> **Stated exercise**
Pull out every line below that contains the string "Click", and copy each one unchanged. The match is case-sensitive.

> **Records supplied**
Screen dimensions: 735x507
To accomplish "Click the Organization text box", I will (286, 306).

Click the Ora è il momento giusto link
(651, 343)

* * *

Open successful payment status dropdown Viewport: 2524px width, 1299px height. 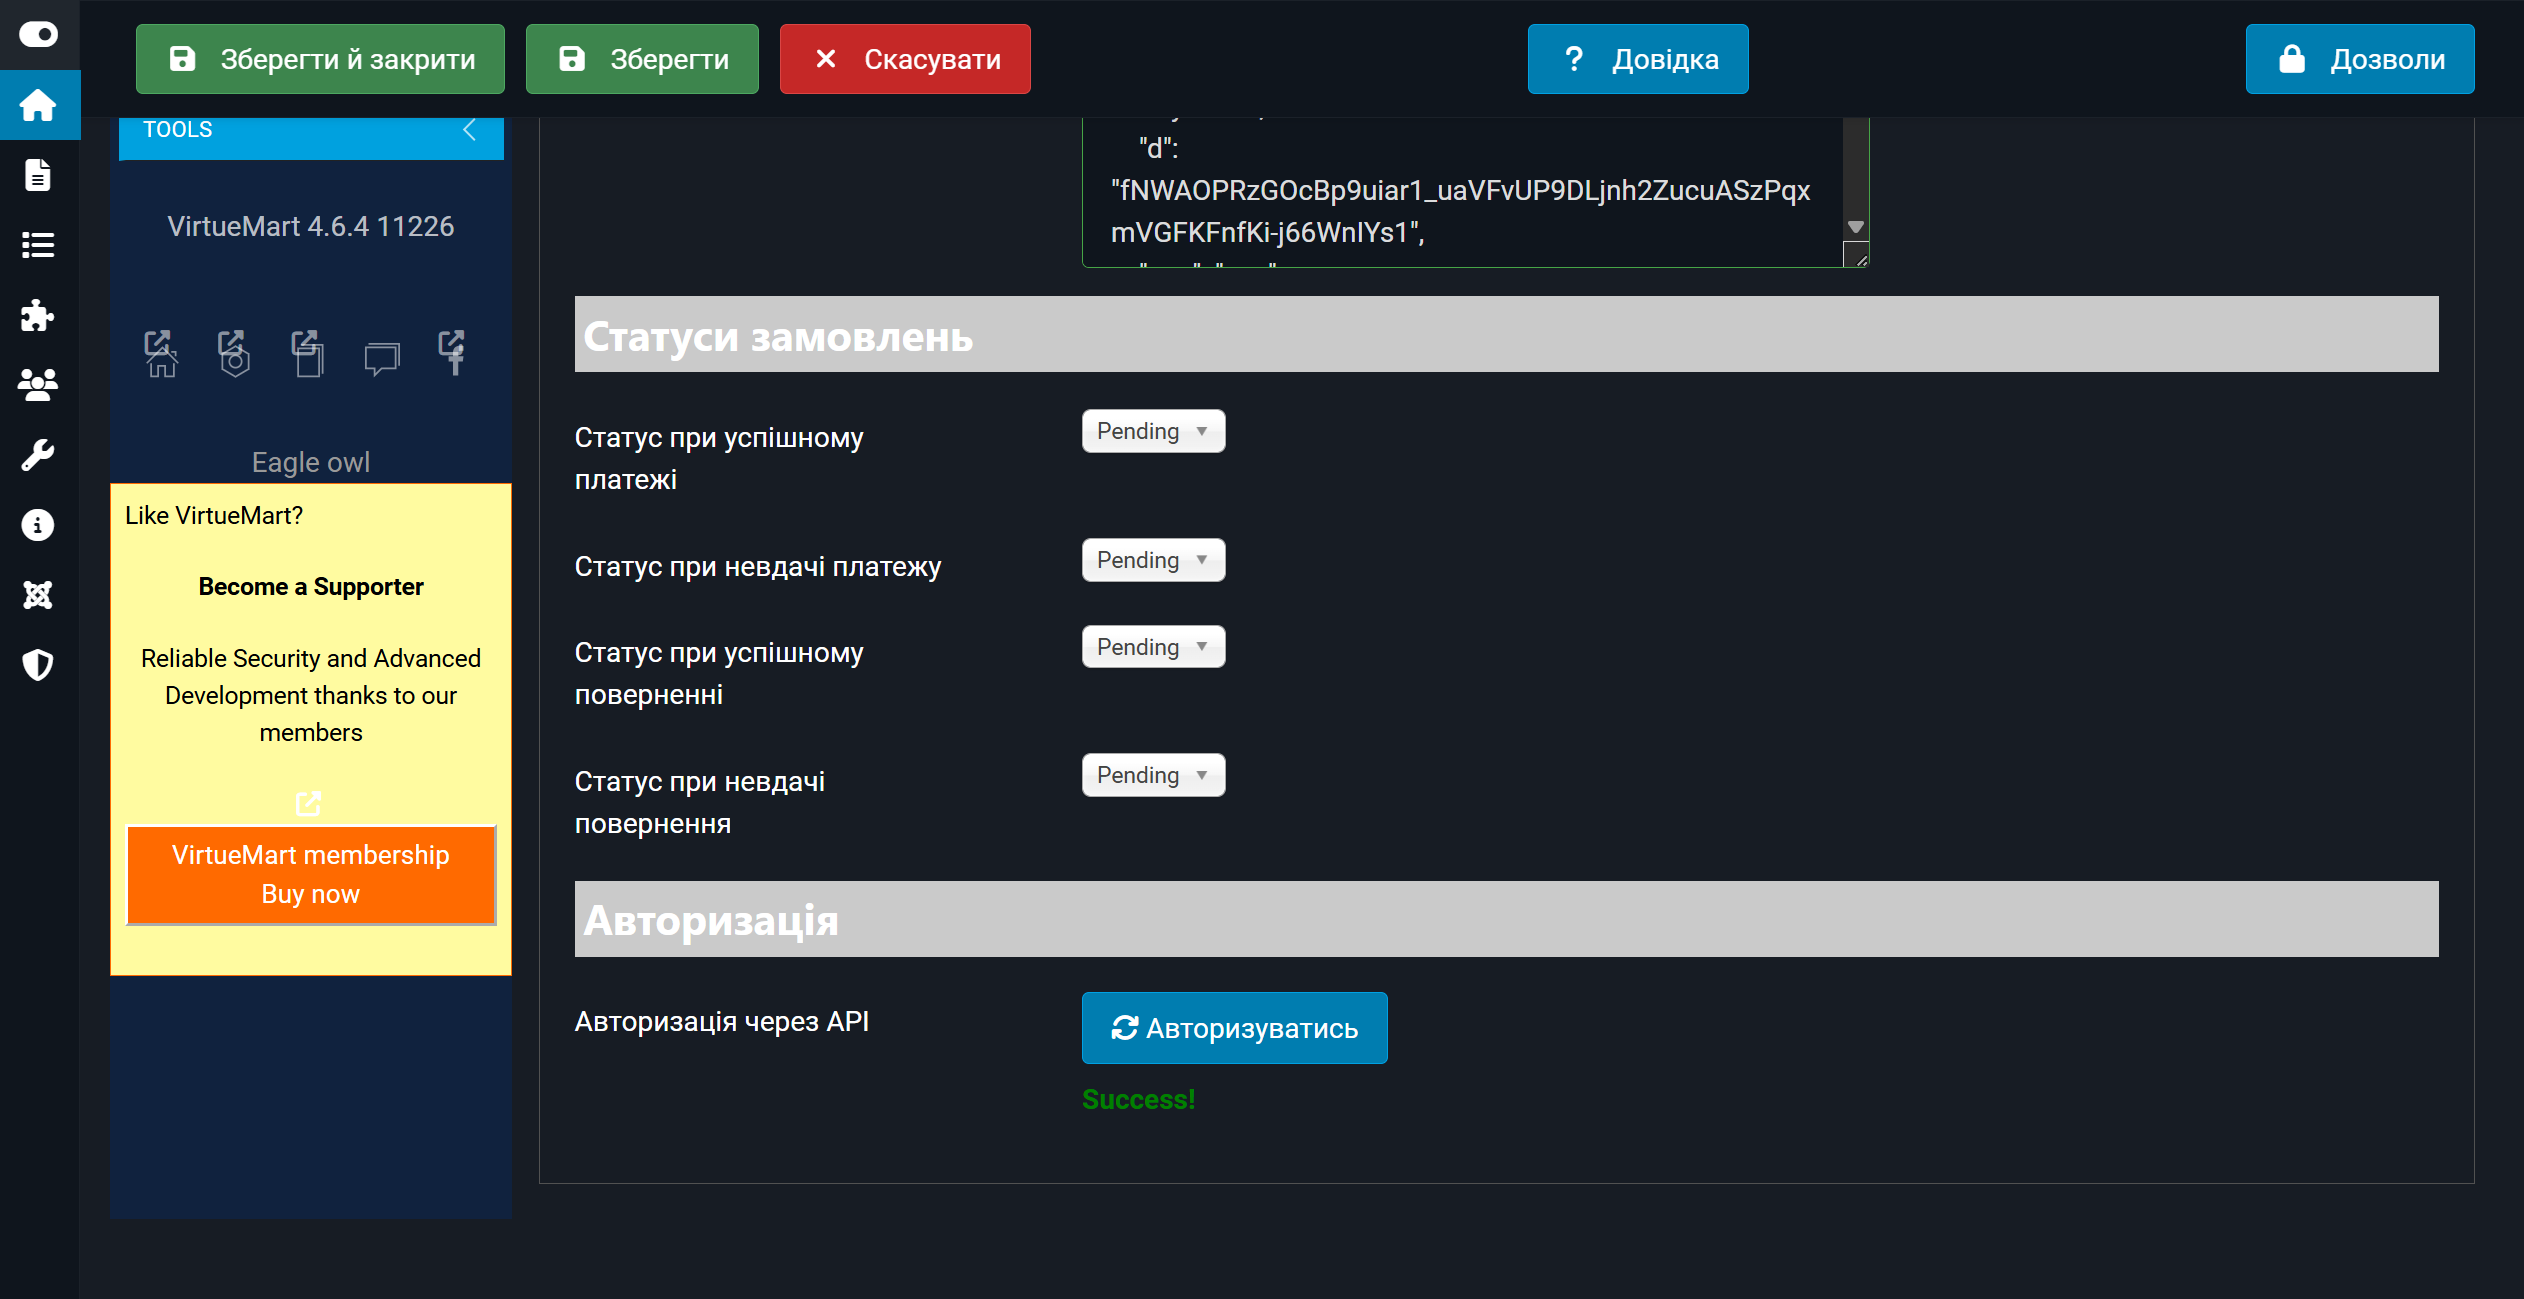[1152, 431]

> **Answer to this task**
To accomplish "Click the Organization text box", I will (286, 306).
Click the Ora è il momento giusto link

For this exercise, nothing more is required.